И опять все молчат. Не хочется Фаризат опережать мужчин, но все же приходится брать слово. Начинает она неуверенно:
- Мы и вправду часто подшучиваем над соседями, а они, видите, взяли да и обогнали нас. Мы смеемся, а они работают... Нечего греха таить: наши девушки даже отказываются выходить замуж за соседских парней, дескать, все они лодыри, лежебоки, недотепы. Кто же теперь оказался лодырем, спрашиваю я вас? Эх, стесняюсь я старших, а то повязала бы на головы наших парней бабьи платки. Долго ли будете, друзья дорогие, резвиться на вольном воздухе, как упитанные бычки? Долго ли вам, досыта наевшись, полеживать на зеленой травке?
Парням явно не нравится такой оборот, но они помалкивают - крыть нечем.
- Слушай, - тихонько шепчет один другому, - я же тебе говорил, что у нашей Фаризат завелся дружок в соседнем селении. Теперь ее не удержишь у нас. Вспомнишь мои слова!
- Скажи, Азамат, какая ферма самая лучшая? - спрашивает девушка.
- Ваша, Фаризат.
- Нет, я спрашиваю - во всем районе?
Председатель подумал немного и ответил:
- Вторая ферма колхоза имени Ленина.
- Не предложишь ли нам соревноваться с ней? - снова вступает в разговор Конак. - Разве можно сравнить наш колхоз с теми, что расположены на равнине? У них кукуруза, у них силоса - завались.
- Зачем так говоришь, Конак? - возражает Фаризат. Будто ты не знаешь, что и приплод, и самые высокие надои мы получаем летом. А у них летом скот тоже на пастбищах, как и у нас. Правда?
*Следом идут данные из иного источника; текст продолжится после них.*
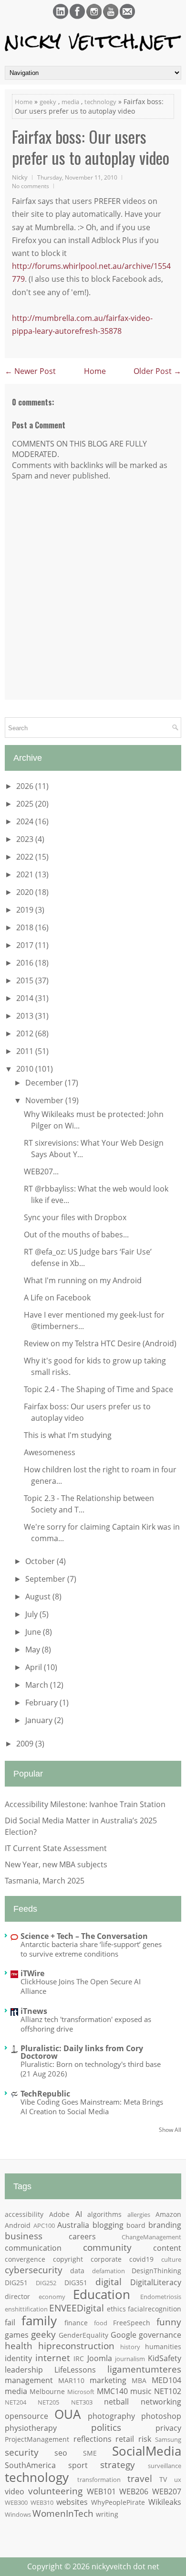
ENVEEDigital (76, 2307)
- Я не о лете говорю, - не сдается Конак. - Если скот зимой хорошо обеспечен кормами и до весны сохраняет упитанность, то он дает хороший приплод и высокие надои.
- Что же, по-твоему, нашим коровам сена не хватило или такие уж они истощенные пришли к весне?
Азамат вмешивается и пытается прекратить пререкания:
- Не спорьте. Вы оба по-своему правы. Коровы, пасущиеся на равнинах, дают больше молока, чем наши, горные. Поэтому мясной скот нам выгодней выращивать, чем молочный. Мы уже говорили об этом с Батыром Османовичем, и он обещал помочь. Но пока нет такого решения, мы должны все силы приложить, но увеличить надои. Это для нас - вопрос чести.
Однако Конак не унимается:
- Правильно говоришь, Азамат! Я вот только сказать хочу: когда я был в Мескуа, видел там одну корову. Вот были надои, скажу я вам! Так, может быть, стоит попросить одного-двух телят от той коровы? А?
Все снова смеются: как же, Конак опять вспоминает свою Мескуа.